Since about a month after my divorce I've been standing on Gods promises and waiting in hope for the restoration of my marriage. I keep asking why not today. Just bring him home now. But the answer always seems to be no. Not today. And so four years and four months to the day after my divorce was final I'm still standing.
In the beginning I thought if I did everything right then God would answer my prayer. So I tithed 10%, I served, I worshipped, I read my bible, I prayed, and I forgave my husband. I lost weight, I cleaned the house, I did everything right that I could. But still nothing. So after a while of doing all the right things I got mad at God. I got mad at friends and I turned away from them all. I stopped tithing, stopped serving, stopped worshipping, reading and praying. I just thought it really didn't matter at all. I decided that I could be content without any of it. But after a while I realized I had lost my joy. I had lost the peace which came from abiding in Him. I began to realize that sometimes the journey isn't about the end result as much as it is about the path you take to get there. Ultimately the result is what brings God the most glory but there are so many more opportunities for obedience in the middle of the journey. That is the part that we need to grow into the people that God has called us to be. To sharpen and strengthen our character.
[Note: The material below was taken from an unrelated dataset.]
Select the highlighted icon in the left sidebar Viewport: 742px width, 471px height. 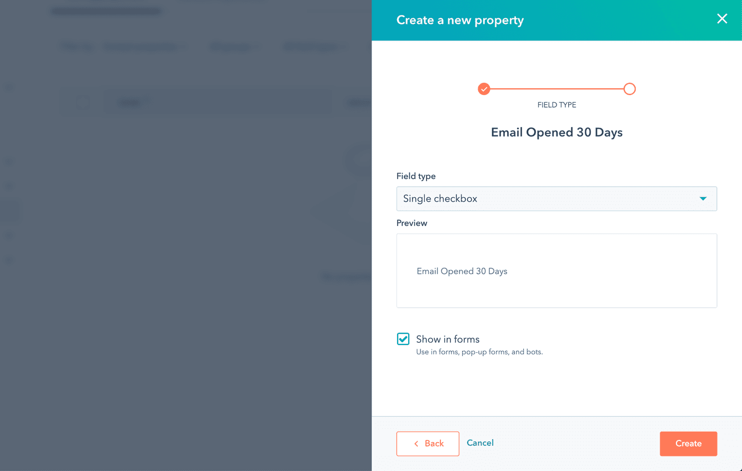[8, 210]
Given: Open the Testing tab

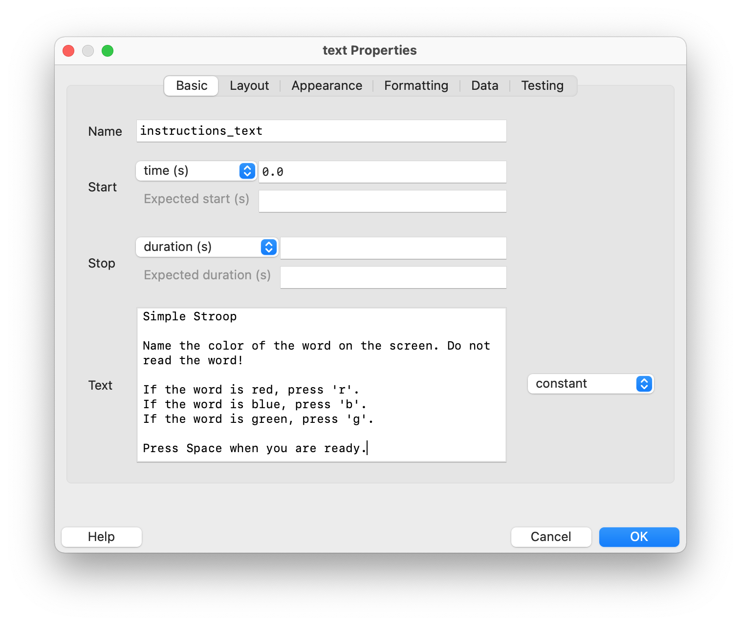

So I wait with expectation. Knowing that God has called me to stand for the healing of my marriage. He has given me the grace and the peace with which to stand. It is not of my choosing but I fully believe it is His choice for me. I pray for my husband (yes I still call him my husband for we made a covenant before God and I have not and will not break that vow until one of us departs in death.) I pray for the love we had that it would be rekindled yet even more than it ever was before. That our hearts would become one in The Lord and that He will be glorified because of it. I cannot express how fully I believe that this will come to pass. It's just a knowing deep inside that I cannot change and it gives me such great peace that I know it is from The Lord. What has happened to bring us to this point doesn't matter and has been forgiven and forgotten. It only matters because it makes us better in the long run. Timing is at Gods discretion and I have promised to stand for the duration even if it never comes to pass. I disobeyed God once and suffered the consequences of a broken marriage, I don't think I can stand to disobey Him again.